La sproporzione tra il cibo italiano e quello americano è sottolineata da Ansari quando, tornato a New York, inizia a condurre un programma trash sui cupcakes. Anche nelle puntate newyorkesi Ansari e Yang non smettono di disseminare citazioni al cinema italiano e addolciscono lo skyline frastagliato di Manhattan con la colonna sonora di Battisti, Mina e Morricone.

Un’operazione simile a quella di Ansari e Yang l’hanno fatta i Phoenix con il loro sesto disco Ti Amo, con gusto più europeo, raffinato e romantico.
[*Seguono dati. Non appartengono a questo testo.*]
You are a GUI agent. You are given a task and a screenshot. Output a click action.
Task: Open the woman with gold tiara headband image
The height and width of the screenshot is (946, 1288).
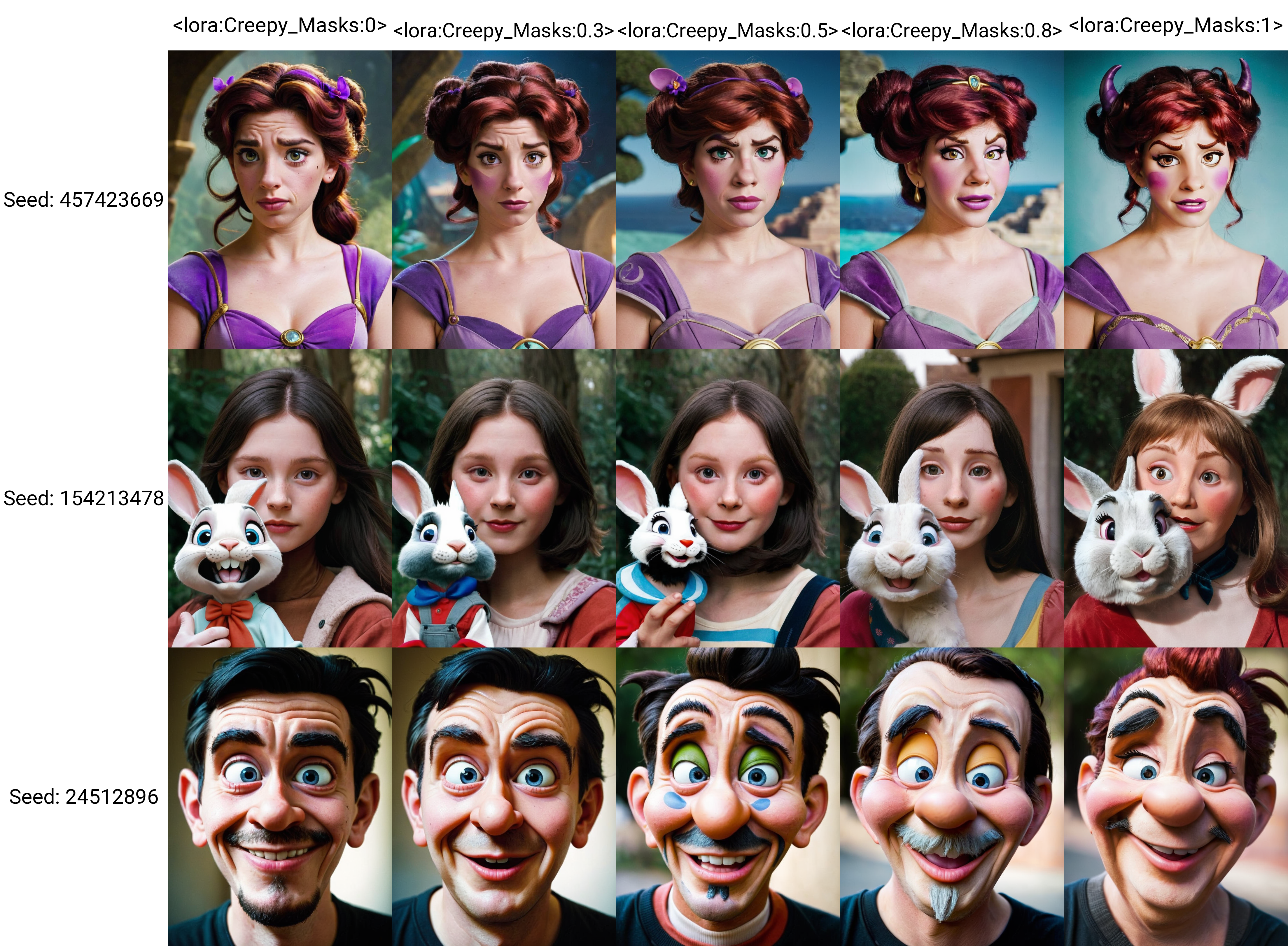pyautogui.click(x=952, y=199)
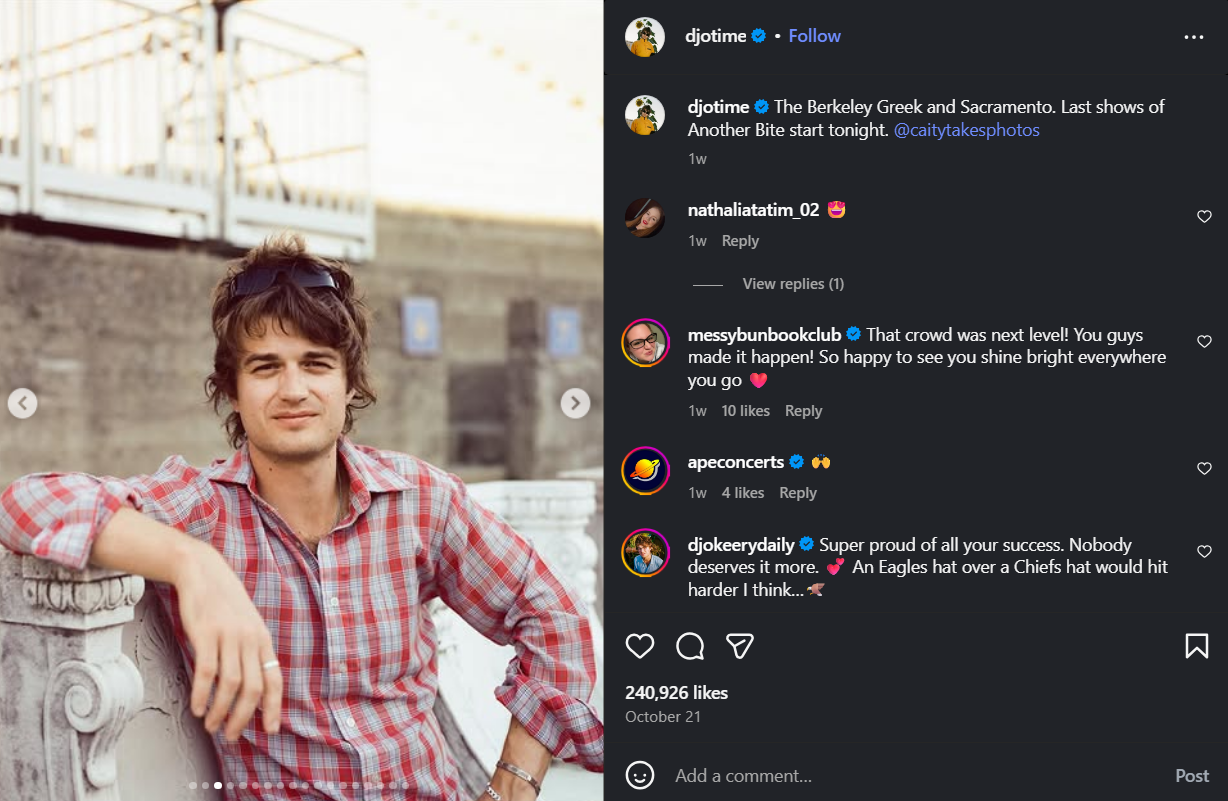Open the djokeerydaily username link
This screenshot has height=801, width=1228.
[x=740, y=545]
Nel disco la band francese dipinge una cartolina dell’italia preberlusconiana degli anni ‘70 e ‘80, in un mix di nostalgia, suoni disco e ancora parole italiane strillate.
Un caledoscopio di:
«You don’t mind it as it is
Bonanza, che bello!
Well I’ll show you how to win
My festival di Sanremo»
Un’estetica vintage che dondola sul confine del kitsh, viene esaltata dai video dell’opening track J-Boy e Goodbye Soleil ambientato nella Cattolica scintillante degli anni’80, vaporosa e onirica.
I riferimenti musicali dichiarati di Thomas Mars — marito della regista Sofia Coppola, con cui si è sposato a Matera — sono Lucio Battisti e Mogol per quanto riguarda i testi e Battiato per la musica. In un’intervista su Repubblica Mars ha raccontato:
«Conoscevo dei testi di Mogol, ma non avevo ancora approfondito, poi un giorno a una festa in California il mio telefono finisce nelle mani del dj e spunta una canzone di Battisti, Il salame: uno dei camerieri era italiano, è uscito in lacrime dalla cucina, in quel momento ho capito la forza della musica che unisce semplicità ed emozione. Ma non credo che sarebbe successo lo stesso a un francese per un pezzo di Serge Gainsbourg».
Per godersi Ti Amo bisogna abbandonarsi alle frivolezze italopop e immedesimarsi in un americano che chiede «prosecco o champagna?» in uno stabilimento in riviera negli anni ’80. C’è spazio anche per il cibo dentro Ti Amo, con un melted Gelato in Ti Amo e soprattutto in Fior di Latte che contiene il manifesto del disco.
«Fior di latte, fior di latte
Don’t think about it, trigger me happy»
Sotto le paillettes luccicanti del synth pop di Ti Amo c’è anche un significato politico: i Phoenix hanno composto l’album dopo l’attacco al Bataclan, l’ascesa di Marine Le Pen e Brexit. Nelle intenzioni di Mars l’immagine nostalgica e sbiadita di Via Veneto o delle spiaggione in Riviera vuole far scattare un ricordo condiviso europeo: uno di quei ricordi di estati spensierate come i ritmi pop di Fleur De Lys.
L’ultima traccia del disco Telefono è cantata quasi tutta in italiano ed è una conversazione romantica con sua moglie ad Holliwood. Mars si chiede come mai può addormentarsi quando lei è ancora sveglia, se si ricorda ancora del loro viaggio a Roma. L’ultimo verso dell’album è:
«And in a studio
Far far away
I’m here solo
In Passoscuro»
Per chi non conoscesse Passoscuro, è una località di mare laziale, tra Fregene e Marina di San Nicola.